Exercise requirements -> Copy the records below line for line, with no changes.

>> BEGIN Data to process

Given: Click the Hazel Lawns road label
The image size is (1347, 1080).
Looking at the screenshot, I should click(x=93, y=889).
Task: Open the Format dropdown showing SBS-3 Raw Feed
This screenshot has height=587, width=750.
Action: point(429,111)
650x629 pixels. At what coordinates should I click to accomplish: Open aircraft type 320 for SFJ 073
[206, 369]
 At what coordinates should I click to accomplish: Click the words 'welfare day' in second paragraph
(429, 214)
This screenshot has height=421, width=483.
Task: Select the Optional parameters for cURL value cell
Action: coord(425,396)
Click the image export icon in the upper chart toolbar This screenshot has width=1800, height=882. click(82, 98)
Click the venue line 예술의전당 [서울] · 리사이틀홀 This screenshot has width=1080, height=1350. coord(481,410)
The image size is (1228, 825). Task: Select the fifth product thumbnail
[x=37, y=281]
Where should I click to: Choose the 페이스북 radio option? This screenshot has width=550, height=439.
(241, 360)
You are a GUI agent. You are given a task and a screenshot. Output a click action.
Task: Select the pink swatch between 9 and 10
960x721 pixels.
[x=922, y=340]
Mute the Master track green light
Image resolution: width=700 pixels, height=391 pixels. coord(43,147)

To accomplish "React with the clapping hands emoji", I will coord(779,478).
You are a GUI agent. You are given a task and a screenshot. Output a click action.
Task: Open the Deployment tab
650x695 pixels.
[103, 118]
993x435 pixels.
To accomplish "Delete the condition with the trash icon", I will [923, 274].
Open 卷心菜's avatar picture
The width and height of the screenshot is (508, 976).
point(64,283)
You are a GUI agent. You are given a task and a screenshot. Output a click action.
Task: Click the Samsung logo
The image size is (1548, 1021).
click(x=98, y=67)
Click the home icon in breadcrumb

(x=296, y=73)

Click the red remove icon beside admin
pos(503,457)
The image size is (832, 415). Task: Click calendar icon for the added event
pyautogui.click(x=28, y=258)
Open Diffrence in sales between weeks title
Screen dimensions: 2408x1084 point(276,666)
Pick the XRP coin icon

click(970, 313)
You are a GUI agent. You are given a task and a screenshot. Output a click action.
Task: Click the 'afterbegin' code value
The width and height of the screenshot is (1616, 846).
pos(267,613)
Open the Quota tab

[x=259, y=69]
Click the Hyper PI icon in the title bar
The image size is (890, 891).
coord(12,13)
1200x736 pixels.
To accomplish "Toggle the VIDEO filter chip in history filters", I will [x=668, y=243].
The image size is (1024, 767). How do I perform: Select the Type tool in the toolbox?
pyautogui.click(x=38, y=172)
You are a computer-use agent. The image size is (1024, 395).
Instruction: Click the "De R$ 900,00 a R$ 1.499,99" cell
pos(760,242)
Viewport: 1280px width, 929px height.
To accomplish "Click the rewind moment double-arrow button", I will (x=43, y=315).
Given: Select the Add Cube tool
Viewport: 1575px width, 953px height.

>> END Data to process

Task output ->
Given: Click the Hazel Lawns road label
The image size is (1347, 1080).
Looking at the screenshot, I should click(x=93, y=889).
Task: Open the Format dropdown showing SBS-3 Raw Feed
This screenshot has height=587, width=750.
Action: point(429,111)
650x629 pixels. At what coordinates should I click to accomplish: Open aircraft type 320 for SFJ 073
[206, 369]
 At what coordinates should I click to accomplish: Click the words 'welfare day' in second paragraph
(429, 214)
This screenshot has height=421, width=483.
Task: Select the Optional parameters for cURL value cell
Action: coord(425,396)
Click the image export icon in the upper chart toolbar This screenshot has width=1800, height=882. click(82, 98)
Click the venue line 예술의전당 [서울] · 리사이틀홀 This screenshot has width=1080, height=1350. coord(481,410)
The image size is (1228, 825). Task: Select the fifth product thumbnail
[x=37, y=281]
Where should I click to: Choose the 페이스북 radio option? This screenshot has width=550, height=439.
(241, 360)
You are a GUI agent. You are given a task and a screenshot. Output a click action.
Task: Select the pink swatch between 9 and 10
960x721 pixels.
[x=922, y=340]
Mute the Master track green light
Image resolution: width=700 pixels, height=391 pixels. coord(43,147)

To accomplish "React with the clapping hands emoji", I will coord(779,478).
You are a GUI agent. You are given a task and a screenshot. Output a click action.
Task: Open the Deployment tab
650x695 pixels.
[103, 118]
993x435 pixels.
To accomplish "Delete the condition with the trash icon", I will [923, 274].
Open 卷心菜's avatar picture
The width and height of the screenshot is (508, 976).
point(64,283)
You are a GUI agent. You are given a task and a screenshot. Output a click action.
Task: Click the Samsung logo
The image size is (1548, 1021).
click(x=98, y=67)
Click the home icon in breadcrumb

(x=296, y=73)

Click the red remove icon beside admin
pos(503,457)
The image size is (832, 415). Task: Click calendar icon for the added event
pyautogui.click(x=28, y=258)
Open Diffrence in sales between weeks title
Screen dimensions: 2408x1084 point(276,666)
Pick the XRP coin icon

click(970, 313)
You are a GUI agent. You are given a task and a screenshot. Output a click action.
Task: Click the 'afterbegin' code value
The width and height of the screenshot is (1616, 846).
pos(267,613)
Open the Quota tab

[x=259, y=69]
Click the Hyper PI icon in the title bar
The image size is (890, 891).
coord(12,13)
1200x736 pixels.
To accomplish "Toggle the VIDEO filter chip in history filters", I will [x=668, y=243].
The image size is (1024, 767). How do I perform: Select the Type tool in the toolbox?
pyautogui.click(x=38, y=172)
You are a computer-use agent. The image size is (1024, 395).
Instruction: Click the "De R$ 900,00 a R$ 1.499,99" cell
pos(760,242)
Viewport: 1280px width, 929px height.
To accomplish "Click the rewind moment double-arrow button", I will (x=43, y=315).
Given: Select the Add Cube tool
Viewport: 1575px width, 953px height.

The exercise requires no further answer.